### Your goal
Repeat the records from the line with "Tap the Wi-Fi status icon" to the line with "coord(107,19)", both included, and leave the pictures out of your answer.

### Records provided
━━━━━━━━━━

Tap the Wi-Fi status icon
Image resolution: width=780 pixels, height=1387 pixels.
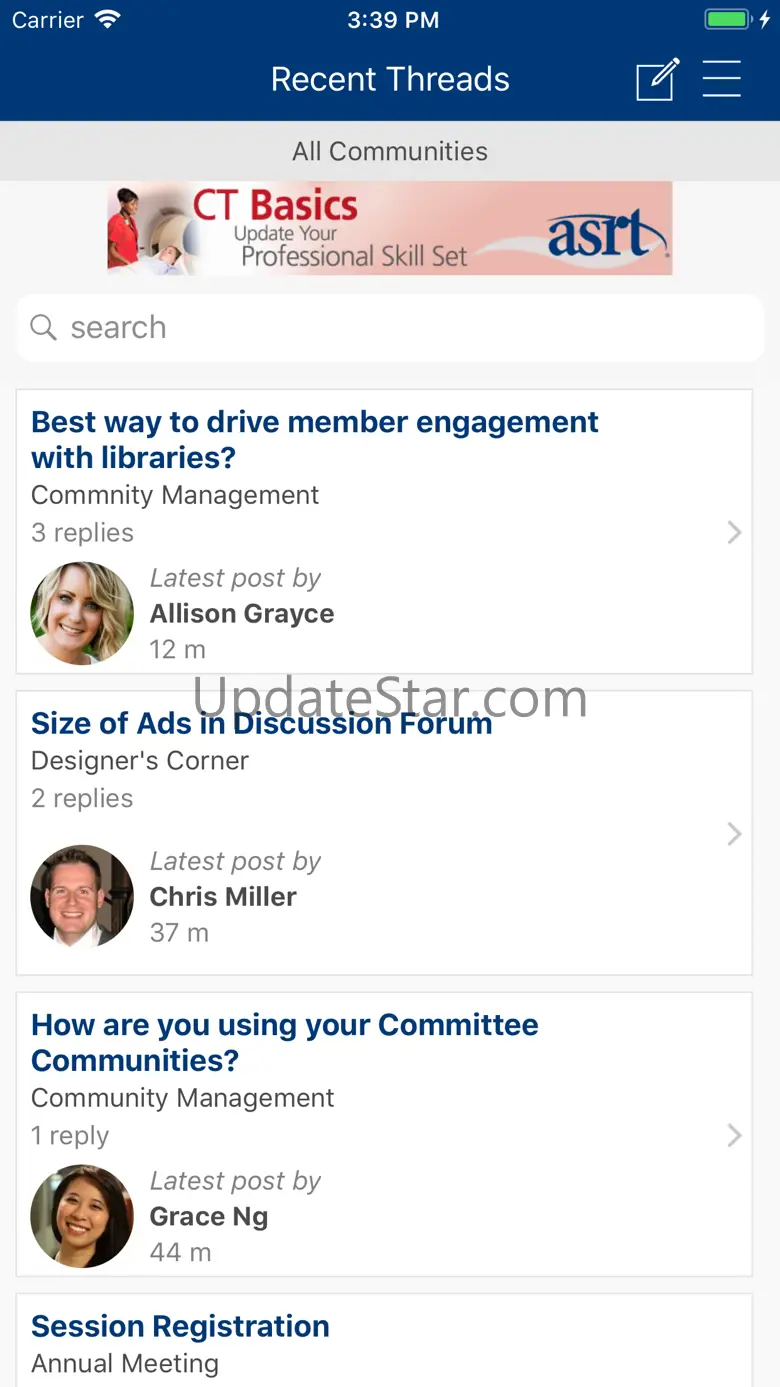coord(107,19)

━━━━━━━━━━

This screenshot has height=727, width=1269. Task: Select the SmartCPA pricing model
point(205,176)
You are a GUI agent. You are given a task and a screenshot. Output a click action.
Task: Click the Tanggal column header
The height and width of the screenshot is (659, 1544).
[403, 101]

━━━━━━━━━━

### Final result
Tap the Wi-Fi status icon
Image resolution: width=780 pixels, height=1387 pixels.
coord(107,19)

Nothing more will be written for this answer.